**YOUR TASK**
Copy out every line of the records that contains the string "Viewport", matching its case exactly.

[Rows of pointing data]
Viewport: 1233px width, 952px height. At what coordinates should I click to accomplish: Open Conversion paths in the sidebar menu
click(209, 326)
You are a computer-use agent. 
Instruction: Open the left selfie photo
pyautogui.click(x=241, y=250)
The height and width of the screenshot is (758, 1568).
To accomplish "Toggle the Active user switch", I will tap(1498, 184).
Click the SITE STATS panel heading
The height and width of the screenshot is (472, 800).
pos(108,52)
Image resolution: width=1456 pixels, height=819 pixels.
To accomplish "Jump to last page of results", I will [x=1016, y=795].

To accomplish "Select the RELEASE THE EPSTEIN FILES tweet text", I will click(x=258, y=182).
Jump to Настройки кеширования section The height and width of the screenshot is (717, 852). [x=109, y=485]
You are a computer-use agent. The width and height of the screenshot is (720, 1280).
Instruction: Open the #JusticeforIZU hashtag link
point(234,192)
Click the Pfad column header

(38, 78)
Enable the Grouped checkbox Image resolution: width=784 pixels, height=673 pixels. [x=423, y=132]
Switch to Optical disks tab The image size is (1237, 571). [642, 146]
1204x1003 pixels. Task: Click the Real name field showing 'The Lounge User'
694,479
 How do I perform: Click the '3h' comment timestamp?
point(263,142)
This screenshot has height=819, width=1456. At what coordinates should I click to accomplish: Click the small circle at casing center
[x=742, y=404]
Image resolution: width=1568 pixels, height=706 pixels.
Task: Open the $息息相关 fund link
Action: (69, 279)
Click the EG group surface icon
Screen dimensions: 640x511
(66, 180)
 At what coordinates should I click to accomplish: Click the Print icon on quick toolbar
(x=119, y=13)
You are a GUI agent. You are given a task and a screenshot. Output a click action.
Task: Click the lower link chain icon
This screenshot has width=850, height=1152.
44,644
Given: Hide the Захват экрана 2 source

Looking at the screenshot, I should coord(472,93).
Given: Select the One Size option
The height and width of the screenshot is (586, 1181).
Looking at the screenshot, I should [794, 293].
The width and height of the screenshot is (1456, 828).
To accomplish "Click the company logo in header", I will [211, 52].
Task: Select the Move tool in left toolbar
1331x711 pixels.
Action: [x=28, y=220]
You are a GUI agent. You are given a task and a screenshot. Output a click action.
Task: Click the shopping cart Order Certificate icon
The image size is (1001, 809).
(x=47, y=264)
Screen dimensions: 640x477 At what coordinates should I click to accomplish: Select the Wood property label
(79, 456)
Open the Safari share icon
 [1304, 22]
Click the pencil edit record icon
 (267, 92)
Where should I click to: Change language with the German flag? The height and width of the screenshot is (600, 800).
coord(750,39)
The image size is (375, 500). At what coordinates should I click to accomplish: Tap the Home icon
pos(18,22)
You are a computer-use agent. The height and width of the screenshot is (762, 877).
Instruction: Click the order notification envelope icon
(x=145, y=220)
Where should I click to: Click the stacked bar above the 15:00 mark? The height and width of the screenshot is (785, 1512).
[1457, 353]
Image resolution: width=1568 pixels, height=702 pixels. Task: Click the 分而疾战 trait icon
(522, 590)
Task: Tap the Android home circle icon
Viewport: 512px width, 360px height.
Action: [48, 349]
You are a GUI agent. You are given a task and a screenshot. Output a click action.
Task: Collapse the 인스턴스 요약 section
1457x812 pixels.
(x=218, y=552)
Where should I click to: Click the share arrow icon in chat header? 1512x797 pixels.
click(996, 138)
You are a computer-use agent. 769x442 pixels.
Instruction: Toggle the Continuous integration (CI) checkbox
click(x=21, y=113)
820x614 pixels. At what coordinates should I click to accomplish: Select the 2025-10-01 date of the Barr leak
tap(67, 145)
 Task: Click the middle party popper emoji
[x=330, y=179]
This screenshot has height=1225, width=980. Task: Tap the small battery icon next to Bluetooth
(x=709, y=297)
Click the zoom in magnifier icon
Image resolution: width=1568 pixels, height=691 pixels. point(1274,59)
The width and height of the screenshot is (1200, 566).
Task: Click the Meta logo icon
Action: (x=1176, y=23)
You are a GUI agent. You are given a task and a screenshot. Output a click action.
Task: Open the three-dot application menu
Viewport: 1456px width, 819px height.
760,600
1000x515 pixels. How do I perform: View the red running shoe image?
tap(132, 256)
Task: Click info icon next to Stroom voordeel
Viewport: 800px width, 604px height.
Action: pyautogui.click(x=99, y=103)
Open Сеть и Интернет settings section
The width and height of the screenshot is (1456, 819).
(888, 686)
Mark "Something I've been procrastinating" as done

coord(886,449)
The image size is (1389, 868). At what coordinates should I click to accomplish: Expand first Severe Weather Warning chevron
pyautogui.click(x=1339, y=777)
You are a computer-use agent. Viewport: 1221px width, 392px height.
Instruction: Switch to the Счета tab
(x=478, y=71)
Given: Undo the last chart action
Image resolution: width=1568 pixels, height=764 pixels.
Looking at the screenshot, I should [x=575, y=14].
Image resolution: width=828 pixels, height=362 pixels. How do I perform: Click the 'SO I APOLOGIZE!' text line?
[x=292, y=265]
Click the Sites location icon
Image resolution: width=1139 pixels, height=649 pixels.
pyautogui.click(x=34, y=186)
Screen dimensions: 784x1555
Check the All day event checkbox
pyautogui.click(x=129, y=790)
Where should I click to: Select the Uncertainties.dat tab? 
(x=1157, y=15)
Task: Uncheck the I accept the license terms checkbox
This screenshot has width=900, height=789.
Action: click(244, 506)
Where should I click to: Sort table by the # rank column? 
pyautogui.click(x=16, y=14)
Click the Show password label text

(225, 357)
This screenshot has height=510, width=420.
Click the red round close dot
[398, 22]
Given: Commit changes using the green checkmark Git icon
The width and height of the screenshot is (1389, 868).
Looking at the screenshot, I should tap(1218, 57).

**FINISHED TASK**
Viewport: 1233px width, 952px height. At what coordinates should I click to accomplish: Open Conversion paths in the sidebar menu
Viewport: 512px width, 360px height.
Viewport: 1456px width, 819px height.
Viewport: 800px width, 604px height.
You are a computer-use agent. Viewport: 1221px width, 392px height.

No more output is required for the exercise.